Postby Snakey » April 2nd, 2023, 1:07 pm

I have to watch this one from the sidelines because by the time I can crystallise (March 2027) this will all be a done deal one way or the other.

I also get to wait and see whether they're going to accelerate the State pension increase from 67 to 68 - if they do, I'm caught by that too. My cynical side suspects the only thing they've postponed until after the election is telling us.

I am at least quite good at it now, having had to wait about seven years to find out whether the 55 to 57 change would catch me.

If Labour literally reverse the LTA changes, this has to be in conjunction with bringing in something else otherwise all those lovely doctors and surgeons will need to retire overnight (both of the "classic" protections involve making no further contributions, IIRC). Targeted legislation isn't as easy as it sounds, so I predict the return of the LTA but at a level set high enough to get the surgeons picking their scalpels back up. Since the problem's only come up in the last few years, it was presumably the fall of the LTA to £1m wot done it. By definition they were happy with it being £1.25m, so you'd think £1.5m would do the trick, maybe a little higher if you weren't going to index it.

Since this is all solely pragmatic on both sides of the House - nobody thinks certain individuals deserve preferential treatment post-retirement at the taxpayers' cost, it's just the means to an end - there's no additional hypocrisy in letting a few hard-saving bean-counters through the gates at the same time, if their calculations show that this is cheaper than funding HMRC to police more complex legislation (gut feel is it'd be similar to IR35 and we all know how that went).
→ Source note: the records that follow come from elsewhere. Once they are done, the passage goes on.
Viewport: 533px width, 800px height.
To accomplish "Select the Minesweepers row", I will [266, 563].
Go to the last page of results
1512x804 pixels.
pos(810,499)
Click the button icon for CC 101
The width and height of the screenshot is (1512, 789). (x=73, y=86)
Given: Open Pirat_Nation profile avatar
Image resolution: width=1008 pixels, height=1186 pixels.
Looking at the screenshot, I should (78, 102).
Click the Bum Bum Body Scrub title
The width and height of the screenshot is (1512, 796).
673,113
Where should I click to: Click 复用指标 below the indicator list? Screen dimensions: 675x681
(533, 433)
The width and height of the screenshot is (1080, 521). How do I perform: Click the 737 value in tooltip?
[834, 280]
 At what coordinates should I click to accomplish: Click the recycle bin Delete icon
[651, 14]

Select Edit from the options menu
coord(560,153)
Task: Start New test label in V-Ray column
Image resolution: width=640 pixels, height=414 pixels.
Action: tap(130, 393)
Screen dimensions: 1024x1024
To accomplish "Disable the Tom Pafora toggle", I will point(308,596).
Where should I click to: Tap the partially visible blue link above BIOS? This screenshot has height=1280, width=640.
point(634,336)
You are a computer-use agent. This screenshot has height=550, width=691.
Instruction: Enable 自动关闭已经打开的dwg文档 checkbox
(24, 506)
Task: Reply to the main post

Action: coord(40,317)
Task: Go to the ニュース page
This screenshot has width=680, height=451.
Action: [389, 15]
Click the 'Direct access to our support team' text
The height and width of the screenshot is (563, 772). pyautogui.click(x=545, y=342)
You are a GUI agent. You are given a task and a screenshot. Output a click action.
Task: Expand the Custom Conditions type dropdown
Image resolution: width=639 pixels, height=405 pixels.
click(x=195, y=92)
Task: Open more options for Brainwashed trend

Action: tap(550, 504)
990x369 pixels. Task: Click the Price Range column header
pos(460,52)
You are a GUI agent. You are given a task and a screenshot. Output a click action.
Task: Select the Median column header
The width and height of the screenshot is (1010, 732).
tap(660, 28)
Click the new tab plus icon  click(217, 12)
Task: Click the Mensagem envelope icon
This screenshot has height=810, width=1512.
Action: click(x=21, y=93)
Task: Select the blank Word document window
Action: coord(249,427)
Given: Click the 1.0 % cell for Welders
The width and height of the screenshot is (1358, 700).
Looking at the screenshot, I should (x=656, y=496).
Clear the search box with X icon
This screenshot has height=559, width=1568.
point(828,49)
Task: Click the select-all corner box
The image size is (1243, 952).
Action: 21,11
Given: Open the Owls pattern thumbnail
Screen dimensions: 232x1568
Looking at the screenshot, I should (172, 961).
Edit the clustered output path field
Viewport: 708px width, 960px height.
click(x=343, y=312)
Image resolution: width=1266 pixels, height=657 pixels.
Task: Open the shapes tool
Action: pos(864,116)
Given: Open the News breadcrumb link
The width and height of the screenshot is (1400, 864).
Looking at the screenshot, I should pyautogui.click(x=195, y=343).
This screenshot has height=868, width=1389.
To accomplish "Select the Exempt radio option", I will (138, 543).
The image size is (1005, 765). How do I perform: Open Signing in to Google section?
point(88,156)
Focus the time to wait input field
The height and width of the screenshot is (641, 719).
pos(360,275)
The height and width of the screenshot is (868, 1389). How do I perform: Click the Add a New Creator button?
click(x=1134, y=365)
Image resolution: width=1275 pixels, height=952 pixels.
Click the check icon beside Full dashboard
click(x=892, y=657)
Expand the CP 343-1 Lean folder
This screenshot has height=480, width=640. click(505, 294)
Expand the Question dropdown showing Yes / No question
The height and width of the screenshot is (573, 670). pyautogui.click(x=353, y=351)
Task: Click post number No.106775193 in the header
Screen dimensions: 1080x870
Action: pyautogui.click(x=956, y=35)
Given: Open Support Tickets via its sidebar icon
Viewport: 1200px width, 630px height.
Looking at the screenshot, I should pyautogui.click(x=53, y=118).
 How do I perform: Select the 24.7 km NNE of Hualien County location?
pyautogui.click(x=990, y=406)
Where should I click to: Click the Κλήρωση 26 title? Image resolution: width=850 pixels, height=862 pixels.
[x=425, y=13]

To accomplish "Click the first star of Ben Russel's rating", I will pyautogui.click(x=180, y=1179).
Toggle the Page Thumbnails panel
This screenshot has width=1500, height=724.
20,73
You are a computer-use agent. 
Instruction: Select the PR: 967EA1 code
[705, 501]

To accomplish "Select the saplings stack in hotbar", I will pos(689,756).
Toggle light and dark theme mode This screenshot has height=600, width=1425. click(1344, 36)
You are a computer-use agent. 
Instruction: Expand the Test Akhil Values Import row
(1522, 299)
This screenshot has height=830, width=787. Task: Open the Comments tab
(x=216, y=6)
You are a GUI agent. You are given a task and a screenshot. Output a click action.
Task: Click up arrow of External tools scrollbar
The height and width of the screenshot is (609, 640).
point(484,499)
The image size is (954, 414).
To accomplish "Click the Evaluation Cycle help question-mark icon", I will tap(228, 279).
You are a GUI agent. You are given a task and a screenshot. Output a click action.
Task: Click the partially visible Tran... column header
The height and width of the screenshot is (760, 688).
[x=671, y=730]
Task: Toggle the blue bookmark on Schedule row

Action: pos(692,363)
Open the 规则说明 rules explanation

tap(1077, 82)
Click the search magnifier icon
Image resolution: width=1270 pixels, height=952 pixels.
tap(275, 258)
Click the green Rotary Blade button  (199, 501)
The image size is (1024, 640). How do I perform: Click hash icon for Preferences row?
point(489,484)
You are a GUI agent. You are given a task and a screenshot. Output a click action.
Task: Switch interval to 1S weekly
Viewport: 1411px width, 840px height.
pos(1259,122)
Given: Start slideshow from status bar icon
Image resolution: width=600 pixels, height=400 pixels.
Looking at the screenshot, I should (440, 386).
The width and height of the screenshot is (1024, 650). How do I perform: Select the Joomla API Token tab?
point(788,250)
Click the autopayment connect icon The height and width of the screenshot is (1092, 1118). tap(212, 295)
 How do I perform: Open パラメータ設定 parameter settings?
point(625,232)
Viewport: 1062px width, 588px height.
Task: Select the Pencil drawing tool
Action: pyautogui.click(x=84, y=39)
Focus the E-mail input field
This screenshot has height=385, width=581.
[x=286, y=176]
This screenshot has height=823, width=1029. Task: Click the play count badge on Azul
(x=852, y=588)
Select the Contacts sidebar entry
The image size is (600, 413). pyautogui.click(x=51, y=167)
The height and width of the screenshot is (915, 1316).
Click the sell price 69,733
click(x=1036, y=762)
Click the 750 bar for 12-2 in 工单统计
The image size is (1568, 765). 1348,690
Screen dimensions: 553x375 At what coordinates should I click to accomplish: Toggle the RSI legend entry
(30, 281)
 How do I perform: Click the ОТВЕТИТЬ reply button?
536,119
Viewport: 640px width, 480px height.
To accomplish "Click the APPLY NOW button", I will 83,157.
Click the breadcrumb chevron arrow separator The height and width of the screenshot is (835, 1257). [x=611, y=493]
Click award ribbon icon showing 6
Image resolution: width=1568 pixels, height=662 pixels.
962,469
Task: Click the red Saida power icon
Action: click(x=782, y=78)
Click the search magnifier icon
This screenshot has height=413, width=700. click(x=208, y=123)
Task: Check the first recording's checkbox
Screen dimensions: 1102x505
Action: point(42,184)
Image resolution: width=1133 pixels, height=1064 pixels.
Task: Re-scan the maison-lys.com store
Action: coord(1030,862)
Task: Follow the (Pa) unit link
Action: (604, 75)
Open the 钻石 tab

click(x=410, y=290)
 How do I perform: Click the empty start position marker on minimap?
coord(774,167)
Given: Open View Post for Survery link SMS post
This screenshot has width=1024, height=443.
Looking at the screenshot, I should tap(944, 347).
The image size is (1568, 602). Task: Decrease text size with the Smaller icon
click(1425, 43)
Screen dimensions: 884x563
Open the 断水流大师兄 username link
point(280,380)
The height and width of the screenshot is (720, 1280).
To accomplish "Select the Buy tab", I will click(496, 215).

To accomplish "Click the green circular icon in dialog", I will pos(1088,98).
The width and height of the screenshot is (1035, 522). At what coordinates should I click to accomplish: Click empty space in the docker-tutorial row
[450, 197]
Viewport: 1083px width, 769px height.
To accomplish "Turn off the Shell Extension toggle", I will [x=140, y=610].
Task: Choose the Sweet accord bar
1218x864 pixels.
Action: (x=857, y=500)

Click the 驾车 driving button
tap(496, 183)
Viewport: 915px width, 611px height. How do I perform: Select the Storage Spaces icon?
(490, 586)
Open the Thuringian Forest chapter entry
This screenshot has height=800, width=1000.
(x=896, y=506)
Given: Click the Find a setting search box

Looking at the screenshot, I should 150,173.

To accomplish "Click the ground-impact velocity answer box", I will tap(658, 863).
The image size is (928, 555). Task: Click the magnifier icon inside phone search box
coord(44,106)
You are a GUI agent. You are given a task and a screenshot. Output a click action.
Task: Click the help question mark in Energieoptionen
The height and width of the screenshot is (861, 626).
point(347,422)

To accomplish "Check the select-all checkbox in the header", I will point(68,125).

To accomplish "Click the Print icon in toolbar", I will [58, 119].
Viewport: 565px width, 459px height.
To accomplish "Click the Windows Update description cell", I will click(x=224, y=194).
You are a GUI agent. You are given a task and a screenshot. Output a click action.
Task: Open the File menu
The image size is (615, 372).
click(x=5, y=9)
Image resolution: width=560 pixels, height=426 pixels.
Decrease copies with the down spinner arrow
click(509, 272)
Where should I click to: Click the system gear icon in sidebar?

Like the OP, I'm mulling the pros and cons of making a contribution under the new (LTA-less) regime, although for a different reason. My pot is £1.2m with four years before I can touch it, so initial crystallisation is only an issue if LTA comes back in at less than (say) £1.5m. But suppose they do roll it back to £1.073m. There may be a valid argument that if, during the period between Budget introduction speech and Budget reversal speech, you had neither made contributions nor been in a position to crystallise, there is no retrospective taxation for you personally... in which case the question of being entitled to "protection" from it does not arise... and back you go to £1.073m. All very hypothetical of course - I'd be doing something that benefits me only if things go down exactly as I fear, and may even be to my detriment otherwise (albeit that I'd only be putting in a small amount - but I want to repay my mortgage next year which wasn't in my Grand Plan, and I don't want to sell my investments while the markets are down, so cash flow could become tricky!).